TVU as an independent screening modality is being evaluated in one arm of the United Kingdom Collaborative Trial of Ovarian Cancer Screening (UKCTOCS) (NCT00058032).[11] The UKTOCS is an ongoing randomized controlled trial of 202,638 postmenopausal women recruited in 13 trial centers across the United Kingdom. Women were randomly assigned to receive multimodality screening with CA-125 as a primary test and TVS as a secondary screen (multimodal group); an ultrasound only (ultrasound group); or no routine screening (control group). Of the 50,639 women randomly assigned to receive ultrasound screening, 48,230 attended the first year screening, with 48,053 women with data to evaluate ovarian morphology. Of these, 9.1% (4,367) had an abnormal adnexal scan. Among women with an abnormal scan, the absolute risk of epithelial ovarian cancer in the next 3 years was 1.08%. Thus, most of these abnormal scans represented a false-positive test result. In the ultrasound group, 11,982 women had both ovaries visualized and normal scans at all UKCTOCS annual visits during the 3-year study period. Among this group, eight women were diagnosed with epithelial ovarian cancer within 3 years of the first scan.

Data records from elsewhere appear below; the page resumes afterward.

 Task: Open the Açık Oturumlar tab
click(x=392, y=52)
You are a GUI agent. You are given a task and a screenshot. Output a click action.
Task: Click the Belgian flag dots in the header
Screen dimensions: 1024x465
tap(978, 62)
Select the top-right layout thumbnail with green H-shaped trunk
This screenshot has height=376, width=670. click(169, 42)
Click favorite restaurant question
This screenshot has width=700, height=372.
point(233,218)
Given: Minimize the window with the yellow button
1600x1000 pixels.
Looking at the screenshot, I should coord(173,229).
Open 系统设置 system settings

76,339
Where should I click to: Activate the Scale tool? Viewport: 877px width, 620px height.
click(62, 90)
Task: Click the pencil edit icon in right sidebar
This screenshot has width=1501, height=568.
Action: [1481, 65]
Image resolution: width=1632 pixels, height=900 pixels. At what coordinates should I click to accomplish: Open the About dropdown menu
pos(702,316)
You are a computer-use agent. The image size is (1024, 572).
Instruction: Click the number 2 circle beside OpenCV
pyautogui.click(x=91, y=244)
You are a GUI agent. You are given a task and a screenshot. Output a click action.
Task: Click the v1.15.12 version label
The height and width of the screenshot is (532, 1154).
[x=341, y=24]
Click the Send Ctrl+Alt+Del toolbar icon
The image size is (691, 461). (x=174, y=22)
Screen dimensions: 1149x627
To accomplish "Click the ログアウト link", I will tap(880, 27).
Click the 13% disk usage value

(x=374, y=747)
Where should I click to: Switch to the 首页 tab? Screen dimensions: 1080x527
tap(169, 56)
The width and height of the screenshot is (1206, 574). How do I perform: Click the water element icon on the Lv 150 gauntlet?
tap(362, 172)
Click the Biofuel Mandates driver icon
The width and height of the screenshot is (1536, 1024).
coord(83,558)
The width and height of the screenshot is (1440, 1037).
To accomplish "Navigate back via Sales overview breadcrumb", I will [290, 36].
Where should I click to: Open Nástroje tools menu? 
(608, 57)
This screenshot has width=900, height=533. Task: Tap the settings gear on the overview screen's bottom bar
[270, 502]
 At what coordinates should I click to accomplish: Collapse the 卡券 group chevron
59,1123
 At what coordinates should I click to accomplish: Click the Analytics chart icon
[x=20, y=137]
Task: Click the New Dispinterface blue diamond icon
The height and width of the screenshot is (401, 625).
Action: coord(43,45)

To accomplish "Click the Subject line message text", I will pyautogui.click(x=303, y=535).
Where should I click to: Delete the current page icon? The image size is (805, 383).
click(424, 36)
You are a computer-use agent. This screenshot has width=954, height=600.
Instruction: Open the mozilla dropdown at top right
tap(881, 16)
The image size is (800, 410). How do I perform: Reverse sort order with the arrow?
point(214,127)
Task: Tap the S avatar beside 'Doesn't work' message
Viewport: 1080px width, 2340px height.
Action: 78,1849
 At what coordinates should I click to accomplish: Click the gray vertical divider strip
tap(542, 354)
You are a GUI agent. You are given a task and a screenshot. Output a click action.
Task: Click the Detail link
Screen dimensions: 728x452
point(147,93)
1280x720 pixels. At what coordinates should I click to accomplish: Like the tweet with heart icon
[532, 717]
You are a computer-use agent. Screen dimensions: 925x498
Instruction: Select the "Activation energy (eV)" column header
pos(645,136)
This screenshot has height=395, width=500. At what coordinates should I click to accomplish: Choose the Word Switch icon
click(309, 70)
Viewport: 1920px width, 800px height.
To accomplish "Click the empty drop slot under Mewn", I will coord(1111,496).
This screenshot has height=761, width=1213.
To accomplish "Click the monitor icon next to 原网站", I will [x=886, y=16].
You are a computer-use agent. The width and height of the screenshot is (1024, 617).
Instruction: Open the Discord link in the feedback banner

The UKCTOCS published sensitivity and specificity results from their prevalent screen. The ultrasound screening arm had several levels of screening and possible referral strategies: an abnormal scan resulted in a repeat scan in 6 to 8 weeks, and if still abnormal, a referral was made for clinical assessment. Of 53 total cancers (screen-detected and interval cancers in the following year), 45 were screen positive by ultrasound (two abnormal scans) for a sensitivity of 84.9%. For invasive cancer, the sensitivity was 75%. Specificity of the ultrasound screening arm was calculated to be 98.2%.[12]

CA-125 concentrations

CA-125 is a tumor-associated antigen that is used clinically to monitor patients with epithelial ovarian carcinomas.[13,14] Measurement of CA-125 concentrations has been proposed as a potential marker for the early detection of ovarian cancer, either as a single test with a threshold cutpoint or in algorithms examining the change in levels over time. The two randomized trials have included CA-125 either in parallel or sequentially with TVU for multimodality screening. The most commonly reported CA-125 reference value that designates a positive screening test is 35 U/mL, and this was the reference value used in the Prostate, Lung, Colorectal, and Ovarian (PLCO) Screening Trial (NCT00002540) to define an abnormal test result. The measurement of CA-125 levels, in parallel combination with TVU,[15] is the ovarian screening intervention evaluated in the PLCO.[16,17] Elevated CA-125 levels are not specific to ovarian cancer and have been observed in patients with nongynecological cancers [14] and in the presence of other conditions such as the first trimester of pregnancy [18,19] or endometriosis.[20] The sensitivity of the CA-125 test for the detection of ovarian cancer was estimated in two nested case-control studies using serum banks.[21,22] The sensitivity for CA-125 levels of at least 35 U/mL ranged from 20% to 57% for cases occurring within the first 3 years of follow-up; the specificity was 95%.